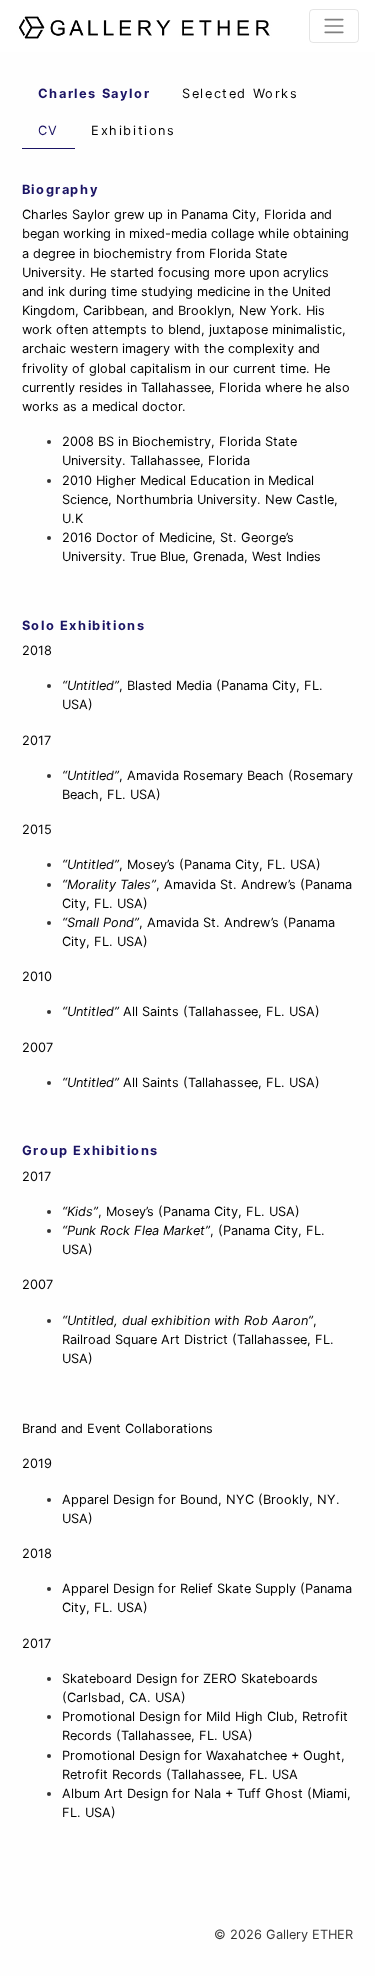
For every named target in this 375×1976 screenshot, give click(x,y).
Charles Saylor (94, 93)
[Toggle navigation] (334, 26)
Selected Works (240, 93)
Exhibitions (133, 130)
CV (48, 130)
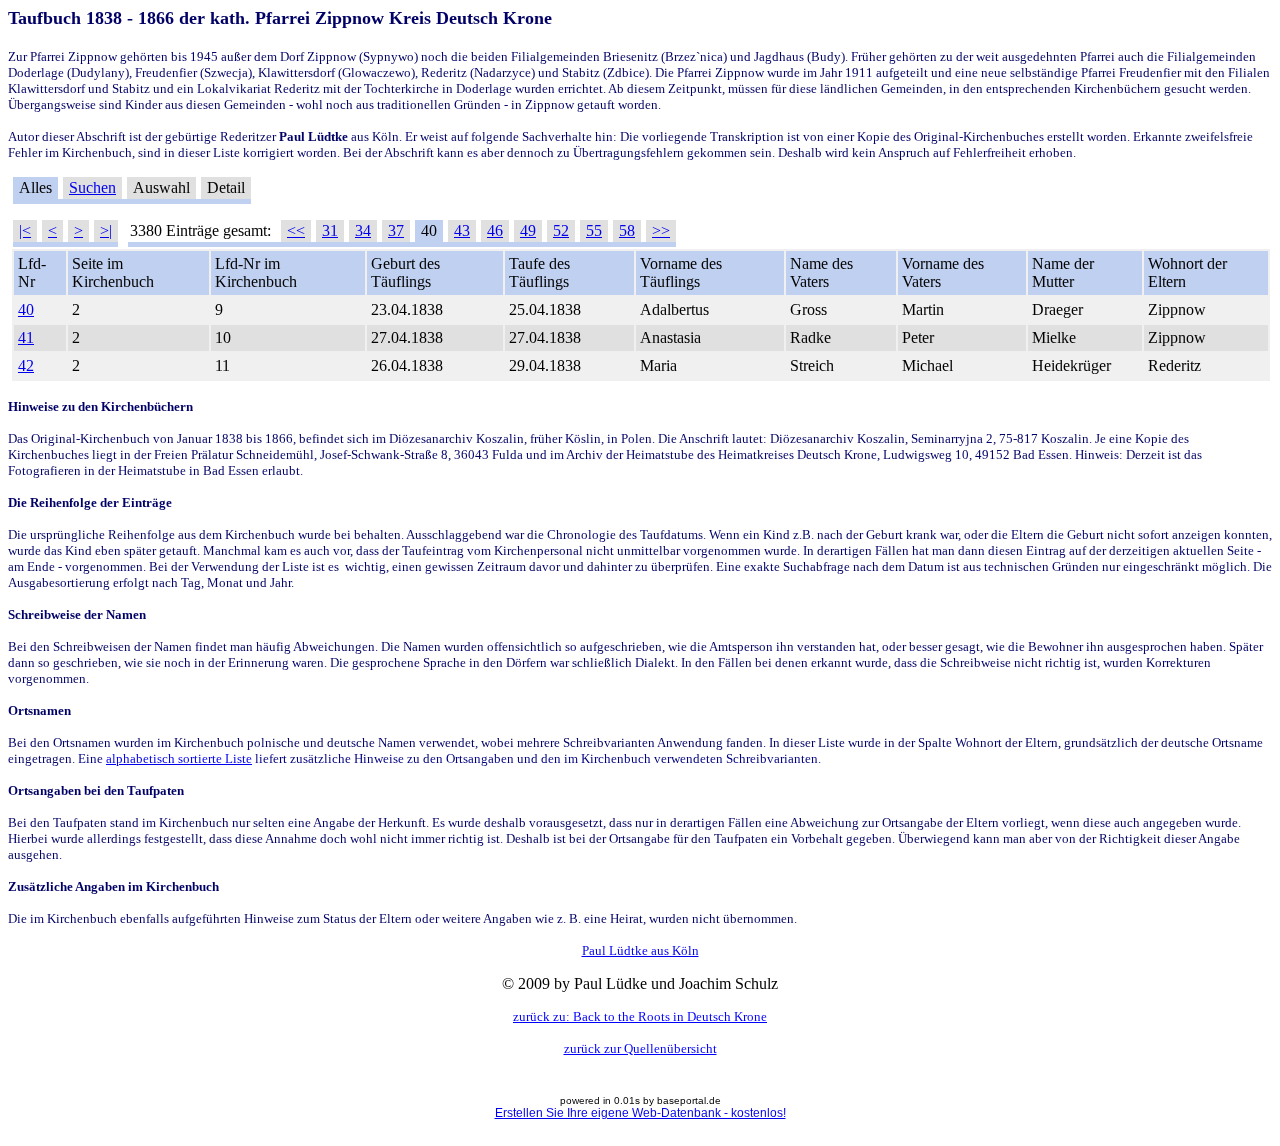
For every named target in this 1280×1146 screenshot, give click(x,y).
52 (561, 230)
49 (528, 230)
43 (462, 230)
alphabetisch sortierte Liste (179, 758)
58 (627, 230)
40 (26, 309)
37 (396, 230)
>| (106, 230)
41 (26, 337)
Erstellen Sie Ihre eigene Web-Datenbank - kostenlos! (640, 1113)
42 (26, 365)
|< (25, 230)
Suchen (92, 187)
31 (330, 230)
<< (296, 230)
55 (594, 230)
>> (661, 230)
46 (495, 230)
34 (363, 230)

========

TASK REQUIREMENTS
The answer consists of the line holding "40 (26, 309)" and every line after it up to the end of the records, word for word.

WRITTEN SOLUTION
40 (26, 309)
37 (396, 230)
>| (106, 230)
41 (26, 337)
Erstellen Sie Ihre eigene Web-Datenbank - kostenlos! (640, 1113)
42 (26, 365)
|< (25, 230)
Suchen (92, 187)
31 (330, 230)
<< (296, 230)
55 (594, 230)
>> (661, 230)
46 (495, 230)
34 (363, 230)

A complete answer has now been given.